*Set task*
Retype each of the following rows word for word, leaving out the pictures.

*Materials provided*
● ● ● ●
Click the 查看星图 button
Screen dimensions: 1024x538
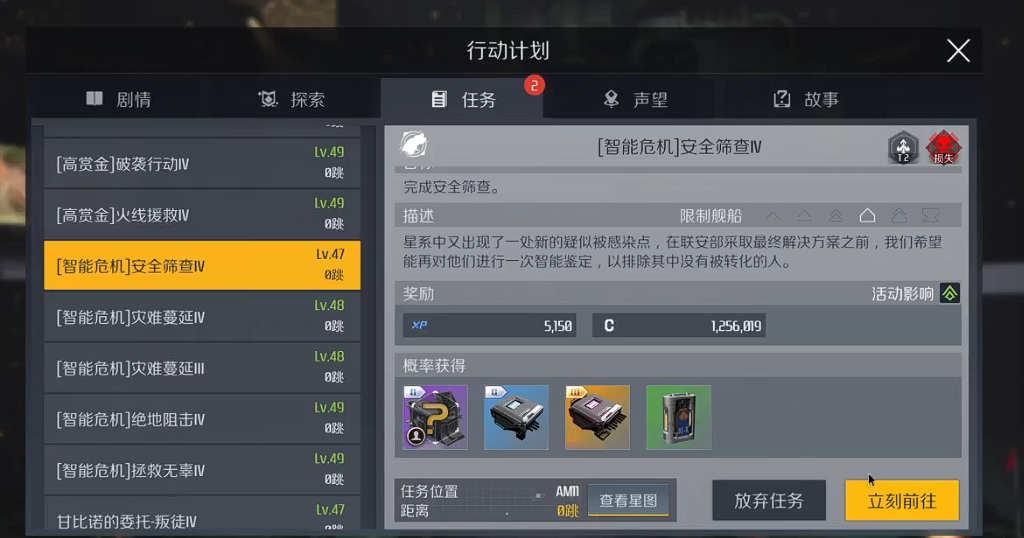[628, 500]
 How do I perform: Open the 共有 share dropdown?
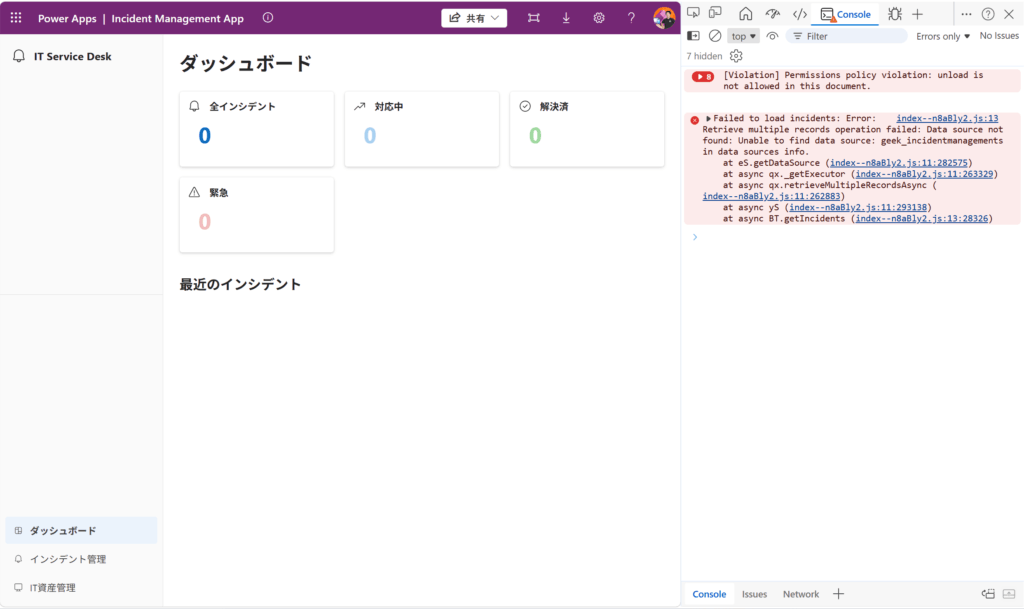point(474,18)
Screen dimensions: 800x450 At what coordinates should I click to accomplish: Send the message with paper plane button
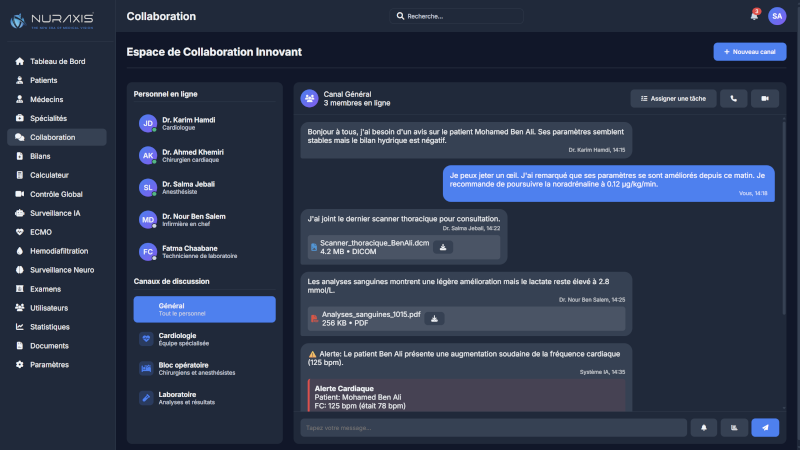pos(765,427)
● ● ● ●
*Answer to this exercise*
Click the 查看星图 button
Screen dimensions: 1024x538
[628, 500]
 How do I perform: Open the 共有 share dropdown?
point(474,18)
Screen dimensions: 800x450 At what coordinates should I click to accomplish: Send the message with paper plane button
pos(765,427)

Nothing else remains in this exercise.